#EduRead: Faster Isn't Smarter

This week's article is Faster Isn't Smarter.

  • What she calls constructive struggle is not something new to us, we know productive struggle
  • How do we choose the right level of struggle? How do we differentiate the struggle for different levels of learners?
  • How do we challenge students without turning them off to math forever?
  • "Constructive struggling can take place when a teacher decides that one demanding, possibly time consuming problem will likely provide more learning value than several shorter but more obvious problems."
  • This concept aligns to Common Core ideas: "As students engage in the constructive struggling needed for some of these problems, they learn that perseverance, in-depth analysis, and critical thinking are valued in mathematics as much as quick recall, direct skill application, and instant intuition."
  • I feel like a baby teacher....I don't any of the things that seem hard to students because they are hard to me too. Sad face. 

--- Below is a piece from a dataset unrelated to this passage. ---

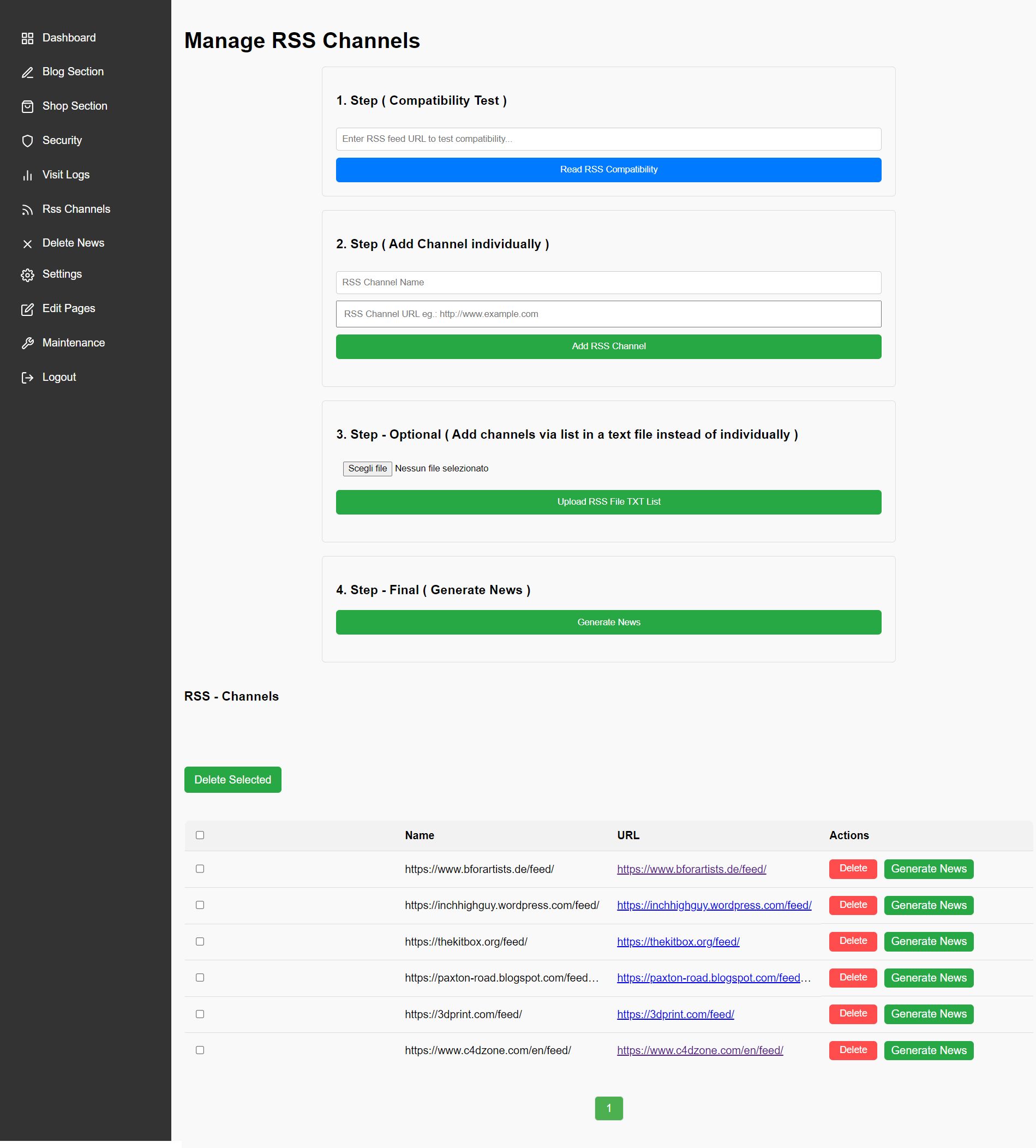Select the thekitbox.org feed row checkbox
The image size is (1036, 1148).
(x=200, y=941)
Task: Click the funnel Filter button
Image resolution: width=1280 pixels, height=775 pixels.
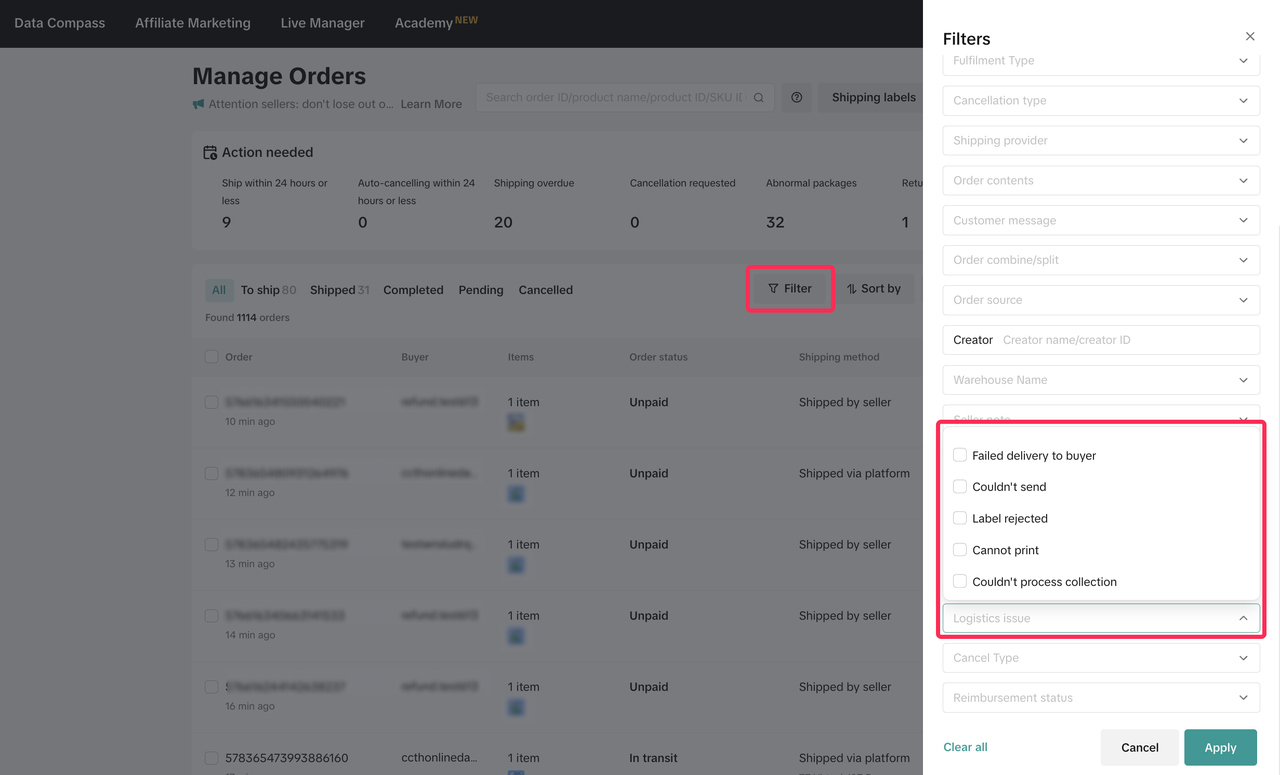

  • Can students both succeed and struggle on the same problem?
  • How can we extend problems in a natural way that doesn't break students out of their 'flow' or mental focus?
  • How can we take away the focus of a 'right' answer and move to a valuable experience?
  • Maybe students leave their cups on green longer because it's a visual for their peers as well. It's the reverse of not wanting to try, scared to fail...it's wanting to try harder so peers so don't think your failing.